Indeed the use of the term "microcode" can apparently cause confusion even in modern software engineering and computer science circles--at a recent talk given at San Jose State University SPARC designer and RISC pioneer Dr. Robert Garner spoke at great length about microcode. At the end of his presentation, during the Q&A session, a student asked quite apologetically, "I'm still confused...what is microcode?" In fact, the entire Q&A session mostly revolved around the need for clarification about "microcode." I have no doubt that if Dr. Garner had merely interchanged one word for the other there would have been little confusion among the CS & SE students in attendance. Most are undoubtedly more than familiar with the role of "firmware" in today's computers.

In any event for clarity and accessibility, and having witnessed the result otherwise, this article will use the term "firmware", but restrict it's meaning to that originally defined by Opler--ie., to mean "microcode."

Development of Firmware

Prior to the advent of firmware, the idea of an instruction set was sort of meaningless. The operation of a given machine's CPU was defined solely by the physical layout of wiring. As there were no stored programs in these early machines reprogramming the machine for a different task was a time consuming operation for early computer programmers.

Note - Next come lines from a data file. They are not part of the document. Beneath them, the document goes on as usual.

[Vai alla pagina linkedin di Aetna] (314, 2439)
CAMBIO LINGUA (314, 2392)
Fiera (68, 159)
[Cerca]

Later, the first stored program machines were developed, but in these early cases the control units of the CPUs were still "hard-wired."

Two women wiring the right side of the ENIAC with a new program (U.S. Army photo, from archives of the ARL Technical Library, courtesy of Mike Muuss).

In 1951 Maurice Wilkes of Cambridge University proposed what he called "microprogramming." His idea was fundamentally simple--that the CPU could be more generally designed and that it's control unit could be defined in a program store in the same way as executable "program" code was. This microcode would define the instruction set that would be available to the programmer of a particular CPU. Microcode could be added or removed as necessary. Microcode would allow the instruction set of a computer to be altered or edited without a prerequisite change in hardware, wiring, or soldering. This was an intriguing idea for a variety of reasons, the most important of which was purely economic: such a scenario would significantly reduce development costs and give programmers and computer designers much greater flexibility in design. Unfortunately, this was to remain, outside of a few academic attempts, largely theoretical for at least the next decade.

An IBM System/360 installation circa 1964.
The IBM System/360 instruction set was micro-coded firmware (Archival Image, courtesy of IBM).

Robert Garner cites IBM's System/360 family of computers as essentially the first commercial attempt to successfully develop a CPU with control units defined in firmware.[2] This decision allowed IBM to maintain a great deal of compatibility between the individual models of the System/360 series despite the huge difference in performance and pricing between high-end and low-end system packages. Commercially this was more or less a rout for IBM as customers would tend to migrate from one pricing package to the next rather than purchase a competitor's system when their computing needs changed. This was in order to take advantage of System/360 cross-compatibility--all the programs one had written on 360/30 could run on the 40, the 62, the 65 and so on.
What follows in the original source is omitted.